Since SVM-MLC was used in FuzzyApp, the performances of SVM-MLC on 10-CV and unseen dataset test were compared with the AdaBoost-MLC of FIS (Table 2). Though the specificity of AdaBoost (0.98) was higher than SVM (0.91) on 10-CV, the sensitivity was found higher in SVM (0.86). Also, SVM-MLC performance was significantly higher (0.87) than AdaBoost-MLC (0.81) on unseen dataset test. Even though SVM was considered to be less prone to overfitting problems (Vatsa et al., 2008), receiver-operator characteristic graph (ROC) and area under ROC (AUC) were computed for both AdaBoost-MLC and SVM-MLC. The AUC values of SVM-MLC were found to be balanced and near to perfect on both dataset (Fig. 7A), while the values of AdaBoost-MLC were marginally less (Fig. 7B) than SVM-MLC. Also, the Mathew's correlation coefficient (MCC) values of SVM-MLC were more positively correlated in comparison to AdaBoost-MLC. Despite the fact that both MLCs were not trained with APN during training process, 7504 APN proteins were subjected to prediction by both classifiers. SVM-MLC accurately predicted 6530 APN as nonallergens, while AdaBoost-MLC predicted only 6303 as nonallergens. Hence, from the results it has been observed that though the AdaBoost–MLC performance was marginally high in specificity on 10-CV, SVM-MLC performance was better and balanced on both 10-CV and unseen data test.

FIG. 7.

The receiver operator curve (ROC) and its corresponding area under curve for 10-fold cross validation and independent dataset test. (A) SVM-MLC; (B) AdaBoost-MLC.

Table 2.

Performance Comparison of AdaBoost-MLC and SVM-MLC

		S_N	S_P	A_C	AUC	MCC
10-CV	ADA-MLC	0.72	0.98	0.92	0.91	0.77
	SVM-MLC	0.86	0.91	0.88	0.93	0.78
Ind-Set	ADA-MLC	0.77	0.98	0.94	0.92	0.81
	SVM-MLC	0.86	0.98	0.96	0.93	0.87
APN-Ind-Set	ADA-MLC	–	–	0.84	–	–
	SVM-MLC	–	–	0.87	–	–

AC, accuracy; AUC, area under curve; MCC; Mathew's correlation coefficient. SN, sensitivity; SP, specificity. Highest value(s) in each test is bold faced.

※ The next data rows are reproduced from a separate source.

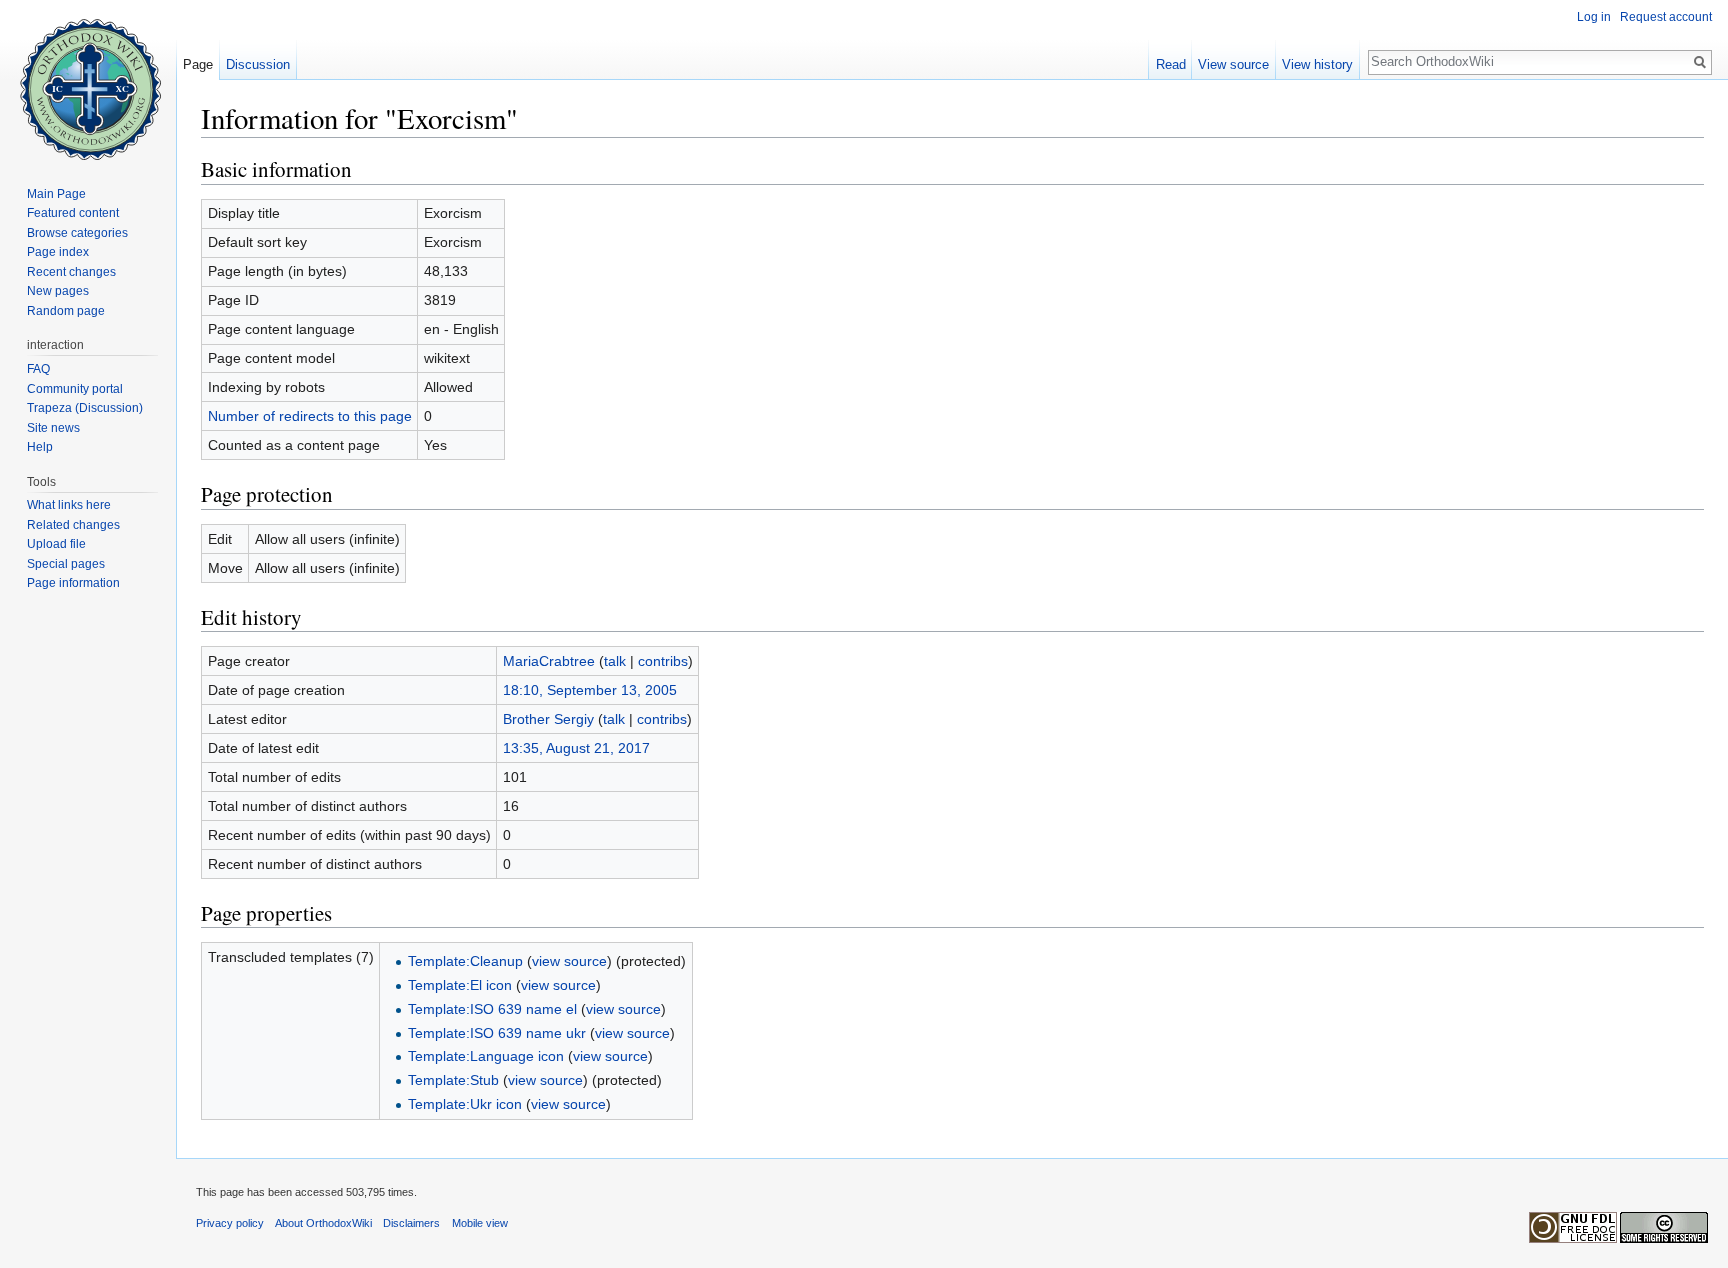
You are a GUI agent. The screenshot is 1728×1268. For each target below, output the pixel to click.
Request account (1666, 17)
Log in (1594, 17)
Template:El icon (460, 985)
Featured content (73, 213)
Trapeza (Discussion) (85, 408)
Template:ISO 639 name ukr (497, 1033)
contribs (663, 661)
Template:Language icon (486, 1056)
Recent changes (71, 272)
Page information (73, 583)
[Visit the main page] (88, 80)
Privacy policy (230, 1223)
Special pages (66, 564)
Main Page (56, 194)
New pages (58, 291)
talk (615, 661)
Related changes (73, 525)
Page (198, 64)
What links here (69, 505)
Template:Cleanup (465, 961)
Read (1171, 64)
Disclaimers (411, 1223)
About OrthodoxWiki (323, 1223)
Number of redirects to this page (310, 416)
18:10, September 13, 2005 (590, 690)
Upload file (56, 544)
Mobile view (480, 1223)
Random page (66, 311)
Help (40, 447)
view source (569, 961)
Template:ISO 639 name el (492, 1009)
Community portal (75, 389)
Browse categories (77, 233)
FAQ (38, 369)
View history (1317, 64)
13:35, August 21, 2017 (576, 748)
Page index (58, 252)
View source (1233, 64)
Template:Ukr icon (465, 1104)
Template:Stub (453, 1080)
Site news (53, 428)
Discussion (258, 64)
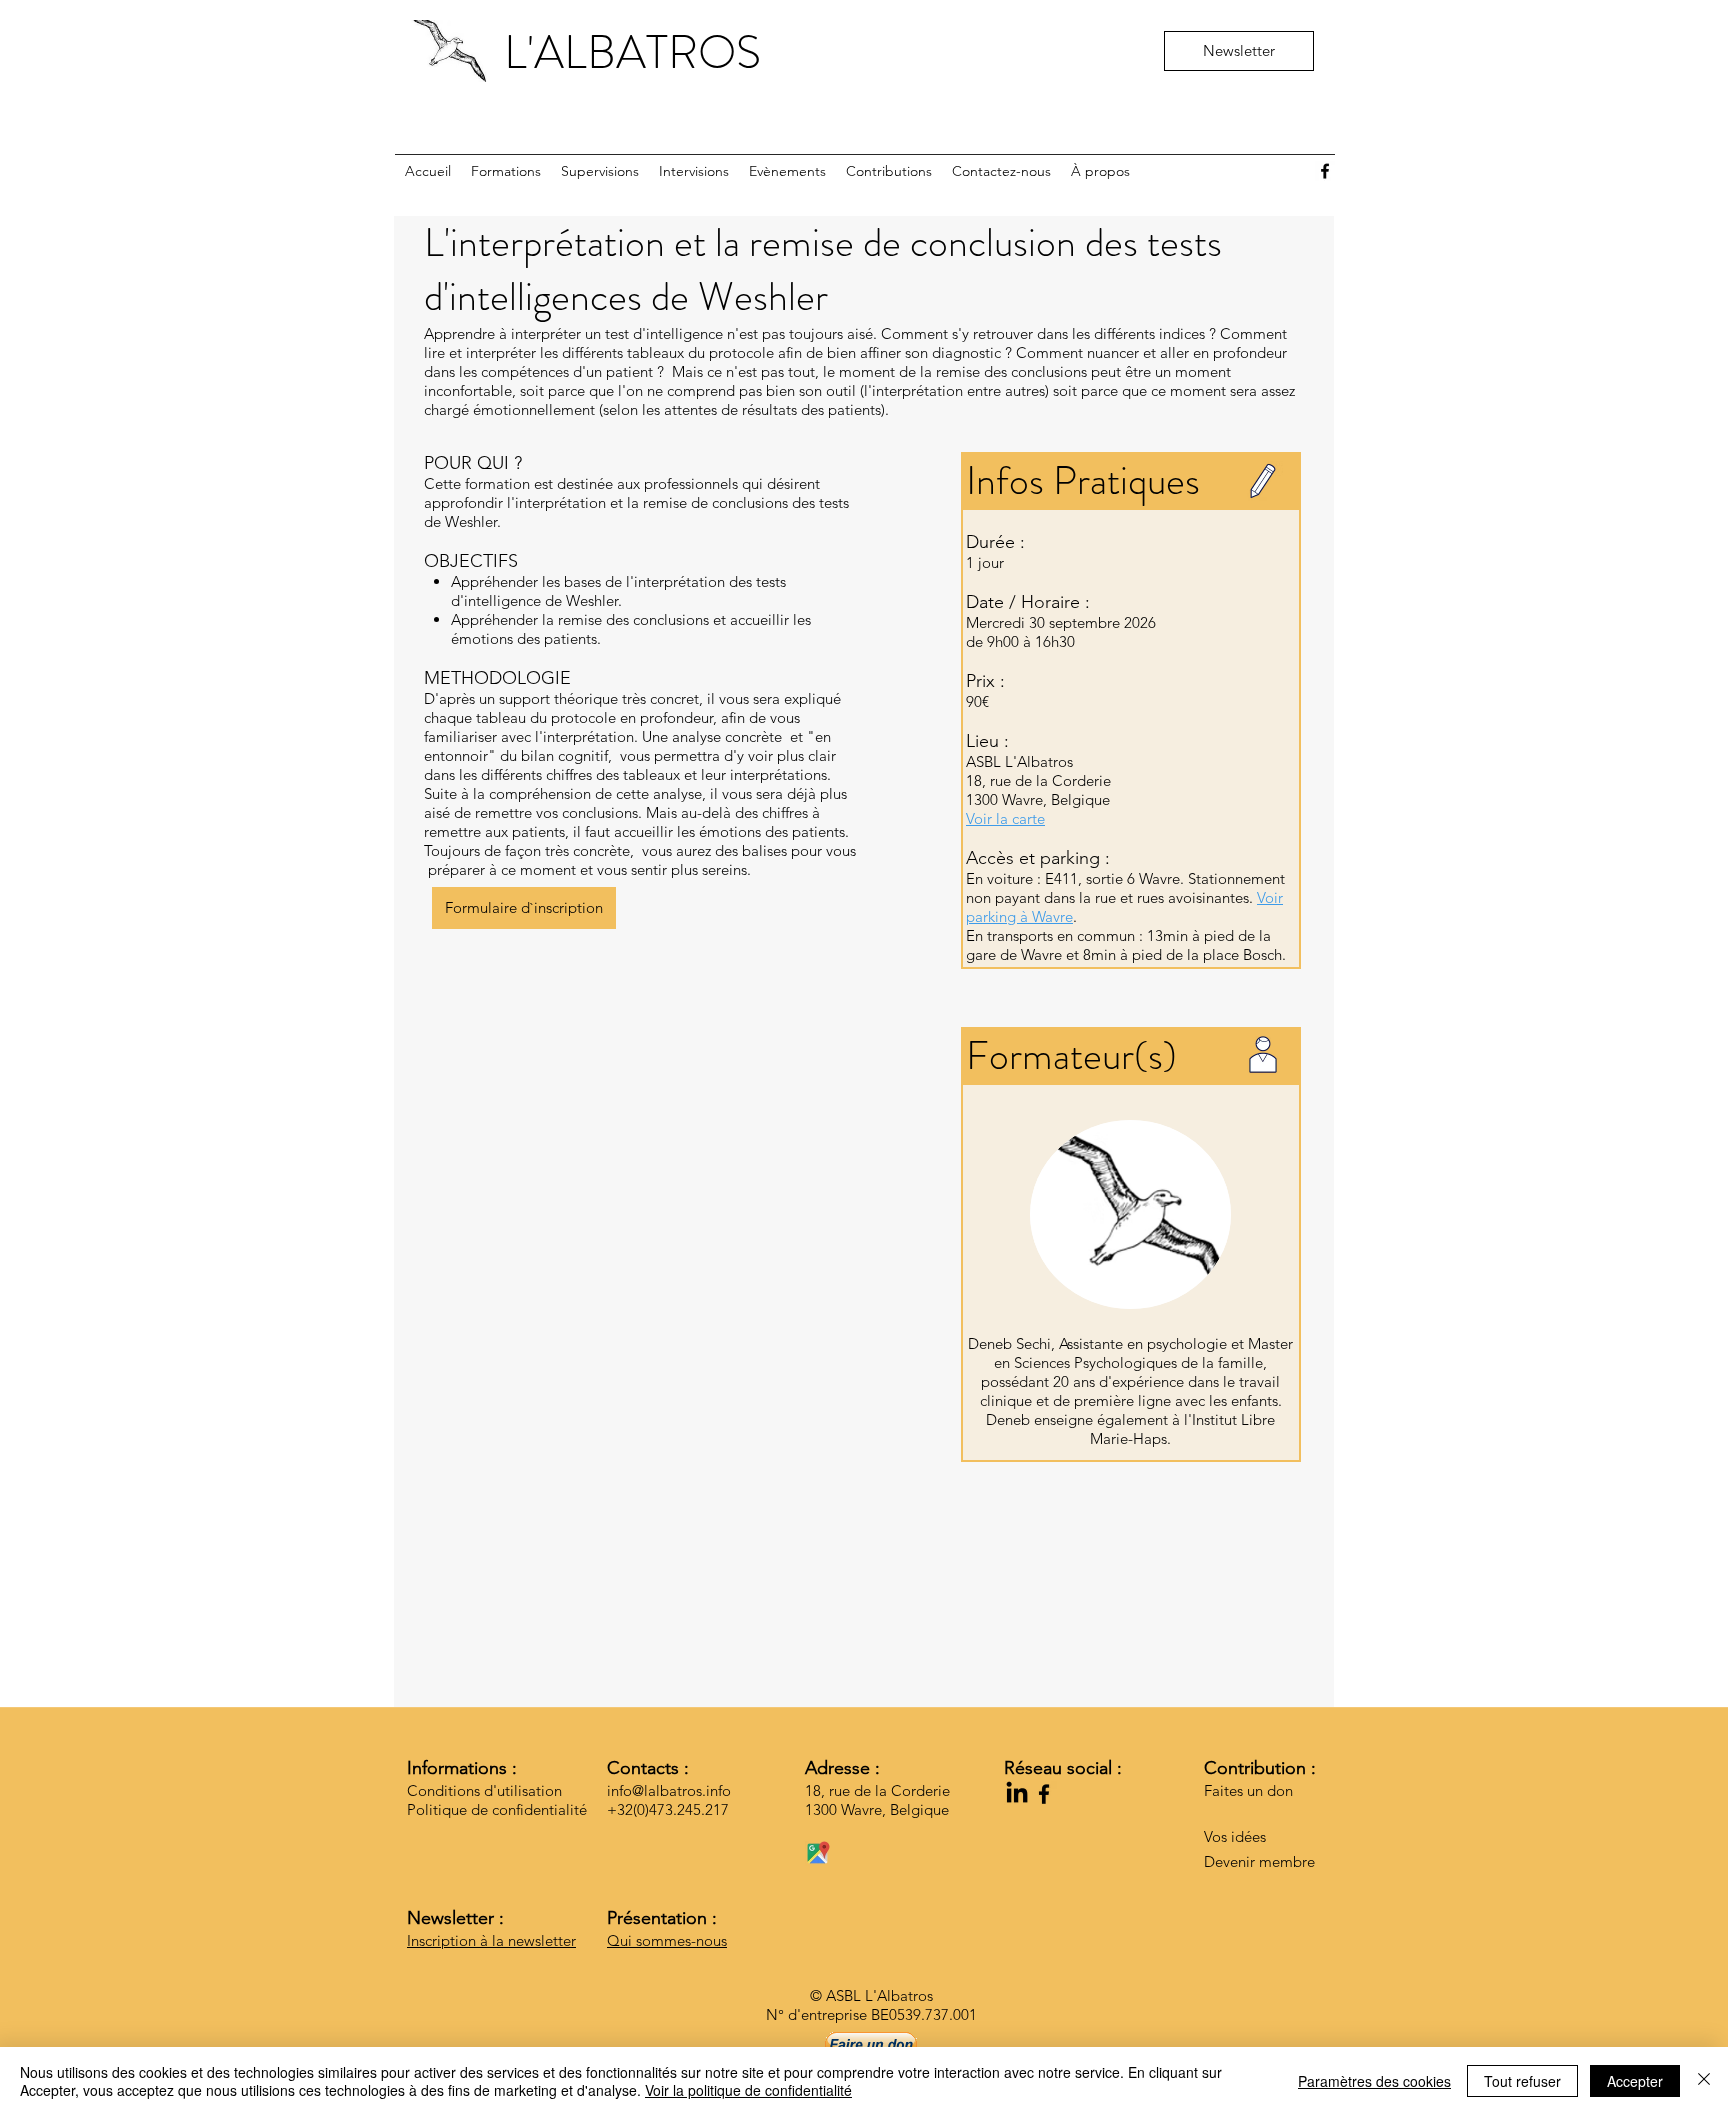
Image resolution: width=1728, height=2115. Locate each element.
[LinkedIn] (1017, 1794)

Effect of rectified fuzzy rules

Manual observation of fuzzy IF-THEN rules used in FIS (Saravanan and Lakshmi, 2013) led us to identify the use of misclassified output-variable category in FIS. The rules 8, 17, and 73; the rules 32, 82, 91, and 100; and rule 6 of FIS were reported to have the output variable assigned as nonallergen, might be an allergen, and allergen, respectively (Saravanan and Lakshmi, 2013). On evaluating the behavior of allergens, nonallergens, and APN on different modules, it has been found that the rules 6, 8, 17, and 73 should have the output-variable assigned as “might be an allergen” instead of “nonallergen” and rules 32, 82, 91, and 100 should have the output variable assigned as “nonallergen” instead of “might be an allergen” (see Supplementary Table ST1). Since FIS (Saravanan and Lakshmi, 2013) considered the output “might be an allergen” too as “nonallergen” for evaluating the results, the consequences of misclassified rules were not reflected in the sensitivity, specificity, and overall accuracy values computed in FIS. Hence, after incorporating the rectified rules in FuzzyApp, the number of proteins predicted as “might be an allergen” (reported for the Ind-set nonallergens) between FuzzyApp and FIS were compared. Out of 488 nonallergens (Ind-set), FIS (with misclassified rules) reported 443 proteins as “nonallergen”, 34 proteins as “might be an allergen,” and 11 as “Allergens,” whereas FuzzyApp (with rectified rules) reported 484 proteins as “nonallergen” and 4 proteins as “Allergen.” The result clearly indicates the influence of rectified rules in correctly distinguishing the “nonallergen”.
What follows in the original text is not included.